For DPS to plan to diminish the number of suspensions, more details would be helpful. Details such as, what percentage of these suspensions involve repeat offenders; what rule was broken that brought about the suspension; does the recidivist come from a broken home or does the home have a negative environment; does the student have a chronic ailment or disorder?

Students who are not invested in their education see a suspension as a day off. Hence, the modern approach is to make the suspension an in-school suspension. That is, the student arrives and leaves school at the usual time but does not spend the day in his usual class; rather the student spends the day with a tutor, or aid to keep him/her busy thereby depriving the offender of an audience.

Another approach is to inform the family that one of the parents will be required to spend the day with the student in the school but away from the class.

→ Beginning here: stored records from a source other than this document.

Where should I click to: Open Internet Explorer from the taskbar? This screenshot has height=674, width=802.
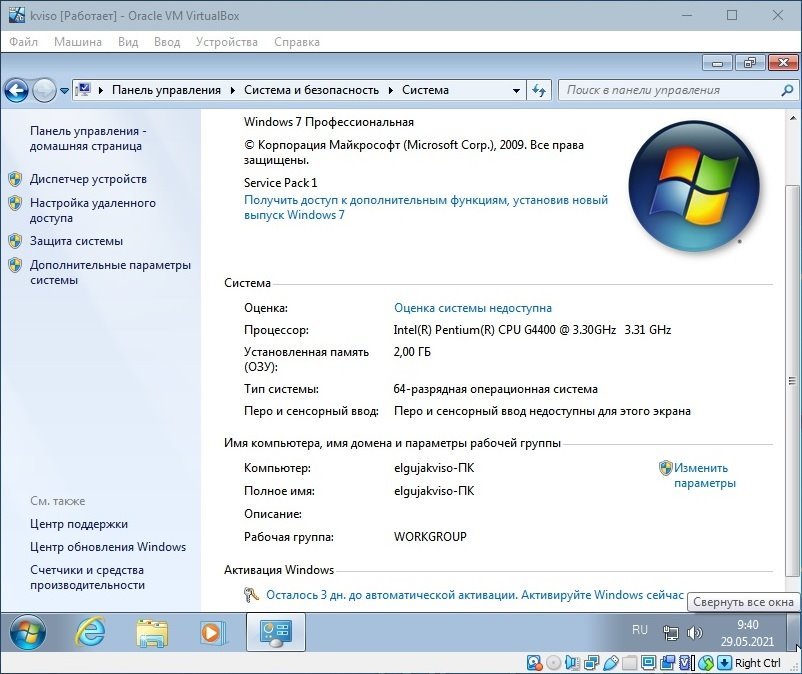(x=91, y=632)
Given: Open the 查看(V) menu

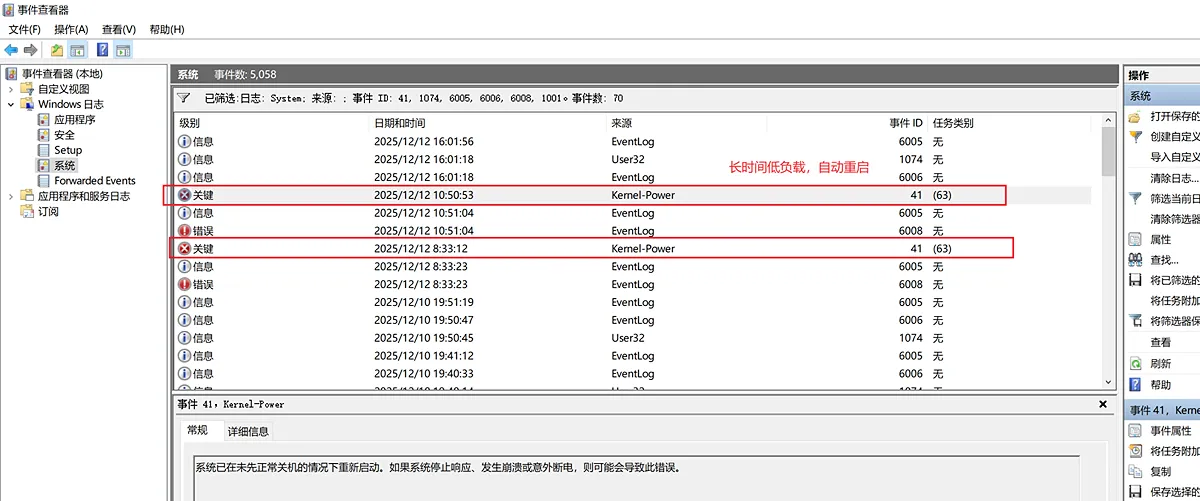Looking at the screenshot, I should click(x=119, y=29).
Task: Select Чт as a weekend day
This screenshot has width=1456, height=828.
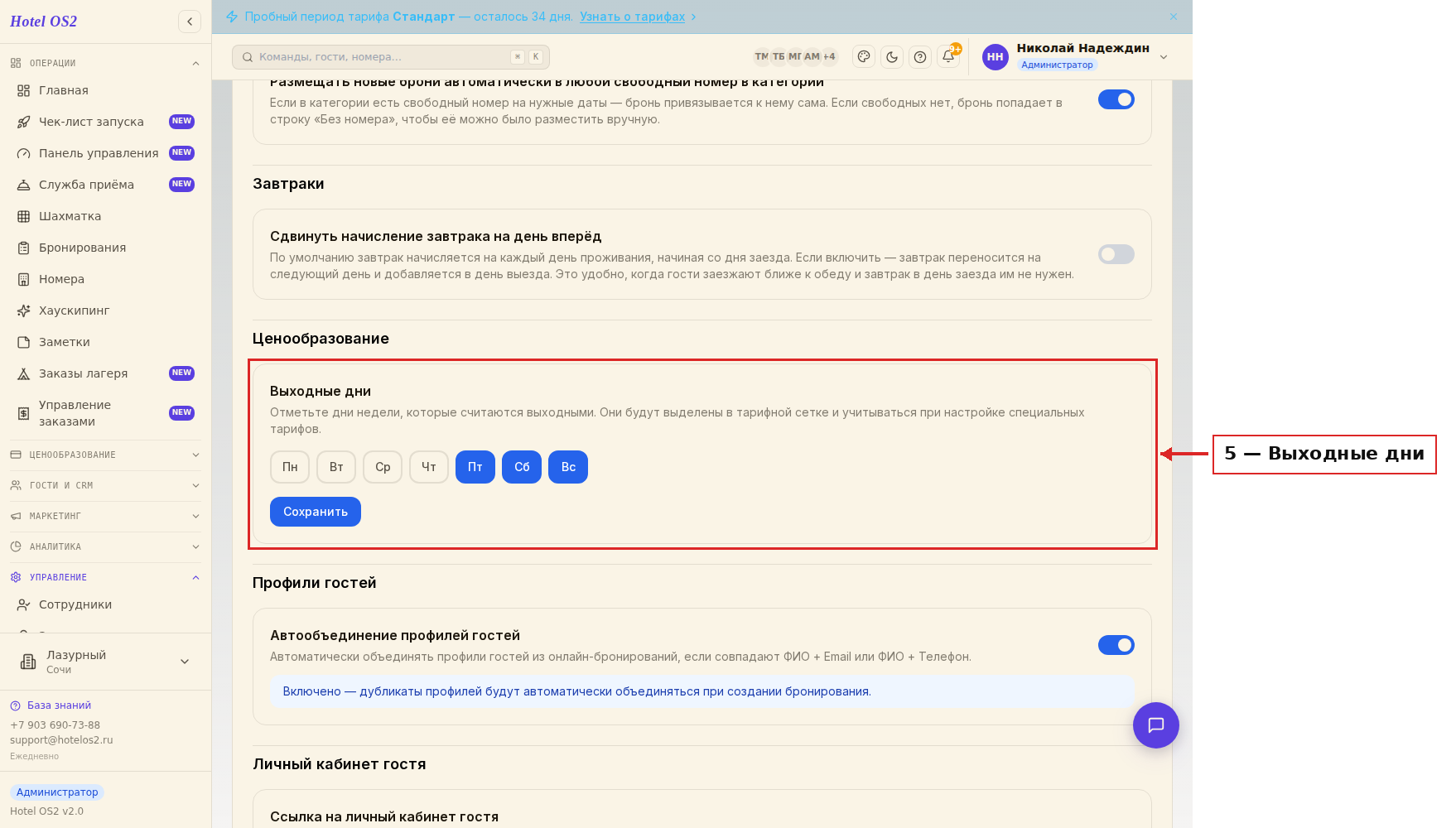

Students who repeatedly require suspension should be considered for special education services. If special education treatment is being avoided to save money, then we are likely to spend more to control and incarcerate an incorrigible adult offender in the future. 

 

Mark Zimmerman

Durham

 

State shouldn’t desecrate rite of marriage

The Supreme Court is currently hearing arguments on two separate cases involving gay marriage.

On what authority does any state appropriate a “rite” of the church and desecrate it as a “right” of government? This kind of tomfoolery has been going on ever since Henry VIII took authority from the church and adulterated marriage (not to mention murder) for his own purposes.

In a nation that espouses the doctrine “Separation of Church and State,” will members of the U.S. Supreme Court have the gumption to decree that current laws of marriage shall apply only to secular “civil unions” over which the state

  1. has inherent right to rule, and
  2. the responsibility to treat all “civil unioners” with equality?

Without regard to gender, couples wishing to domicile together would apply for a license to do so under present laws applying to marriage and divorce. The sacred “rite of holy matrimony” would remain with the church, where it belongs.